CRAFT STUDIO: VOX BY CHRISTINA DALCHER
What I Was Reading:
Vox by Christina Dalcher was a two-sitting read for me. Once I started this suspenseful, fast-paced thriller I didn’t want to put it down. Vox depicts a United States where women have been silenced by the President’s decision to limit them to only 100 words per day. Every woman and girl is forced to wear a word counter that provides a shock when the daily quota has been reached.
Early in the novel, the narrator, Dr. Jean McLellan, reflects on how things are for her now compared to how they used to be before the word allotment:
This is how things are now: We have allotments of one hundred words a day. My books, even the old copies of Julia Child and—here’s irony—the tattered red-and-white-checked Better Homes and Gardens a friend decided would be a cute joke for a wedding gift, are locked in a cupboard so Sonia can’t get at them. Which means I can’t get at them either. Patrick carries the keys around like a weight, and sometimes I think it’s the heaviness of this burden that makes him look older.
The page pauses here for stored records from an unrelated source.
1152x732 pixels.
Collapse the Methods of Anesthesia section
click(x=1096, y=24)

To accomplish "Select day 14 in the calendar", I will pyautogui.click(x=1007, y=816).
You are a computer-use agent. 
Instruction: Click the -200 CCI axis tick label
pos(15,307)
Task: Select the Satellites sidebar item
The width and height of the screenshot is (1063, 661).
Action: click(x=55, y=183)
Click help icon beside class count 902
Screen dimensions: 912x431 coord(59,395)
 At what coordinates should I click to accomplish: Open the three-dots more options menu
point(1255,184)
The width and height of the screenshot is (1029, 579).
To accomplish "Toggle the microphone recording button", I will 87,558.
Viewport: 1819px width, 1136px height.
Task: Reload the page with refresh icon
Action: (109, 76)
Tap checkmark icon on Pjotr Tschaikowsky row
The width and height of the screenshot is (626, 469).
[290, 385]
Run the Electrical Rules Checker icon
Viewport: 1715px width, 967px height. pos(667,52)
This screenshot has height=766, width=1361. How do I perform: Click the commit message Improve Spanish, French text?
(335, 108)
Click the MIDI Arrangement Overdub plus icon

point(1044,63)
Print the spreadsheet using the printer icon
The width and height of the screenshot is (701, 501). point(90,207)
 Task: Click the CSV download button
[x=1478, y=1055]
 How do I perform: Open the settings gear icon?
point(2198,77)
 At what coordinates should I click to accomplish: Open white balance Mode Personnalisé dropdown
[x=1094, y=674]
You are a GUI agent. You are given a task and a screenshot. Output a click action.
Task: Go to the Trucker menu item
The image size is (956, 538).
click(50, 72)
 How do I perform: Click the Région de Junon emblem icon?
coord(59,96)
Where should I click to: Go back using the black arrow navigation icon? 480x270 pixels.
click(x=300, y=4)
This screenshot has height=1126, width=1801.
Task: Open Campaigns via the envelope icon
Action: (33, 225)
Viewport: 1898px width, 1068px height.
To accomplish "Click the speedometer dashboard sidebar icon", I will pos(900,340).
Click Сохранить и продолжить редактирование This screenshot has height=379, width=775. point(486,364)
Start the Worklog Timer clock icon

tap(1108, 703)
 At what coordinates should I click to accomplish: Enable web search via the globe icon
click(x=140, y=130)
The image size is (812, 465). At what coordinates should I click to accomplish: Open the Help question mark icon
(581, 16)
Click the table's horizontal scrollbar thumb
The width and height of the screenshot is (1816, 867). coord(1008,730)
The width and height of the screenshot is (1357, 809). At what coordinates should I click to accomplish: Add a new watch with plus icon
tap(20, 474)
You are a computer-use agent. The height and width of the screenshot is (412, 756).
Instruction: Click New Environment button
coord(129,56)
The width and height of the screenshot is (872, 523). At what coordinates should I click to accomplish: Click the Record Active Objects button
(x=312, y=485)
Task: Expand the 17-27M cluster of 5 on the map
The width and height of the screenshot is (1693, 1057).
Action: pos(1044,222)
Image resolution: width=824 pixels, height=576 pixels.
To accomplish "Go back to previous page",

It’s the little stuff I miss most: jars of pens tucked into the corners of every room, notepads wedged in between cookbooks, the dry-erase shopping list on the wall next to the spice cabinet. Even my old refrigerator magnets, the ones Steven used to concoct ridiculous Italo-English sentences with, laughing himself to pieces. Gone, gone, gone. Like my email account.
What Moves I Notice the Writer Making:
• This progression of the paragraphs contrasts how things are now from how they used to be. The descriptions of the “little things” Jean misses paint a picture of the impact of the word allotment.
• The first paragraph matter-of-factly introduces Jean’s current reality with the statement “This is how things are now” followed by a colon. With no build-up or mincing of words, the horrifying situation is laid out in one simple statement of fact: “We have allotments of one hundred words a day.” This is followed by a personal detail that illustrates just what these mean for a woman. Something as commonplace as a cookbook must be kept under lock and key.
• The second paragraph follows the same format to introduce a second list. This time she shares the things she misses in order to contrast her life before the allotment to her life now. Jean makes her current reality clear to us by telling us what it isn’t. The “little stuff” includes the tools for reading and writing—for consuming words—she was once surrounded by but are now forbidden. It is easy to recognize how quickly one could use up an allotment of 100 words.
Possibilities for Writers:
• Read this text as a writer to notice and name other interesting craft moves and discuss how they impact you as a reader.
• Use this format to show a contrast between before and after. For example, writers might show the difference between elementary school and middle school or between Grade 9 to Grade 12 by using the same structure: “This is how things are now” and “It’s the little stuff I miss most.”
• Writers can describe what something is by describing what it is no longer, using specific images to illustrate the point.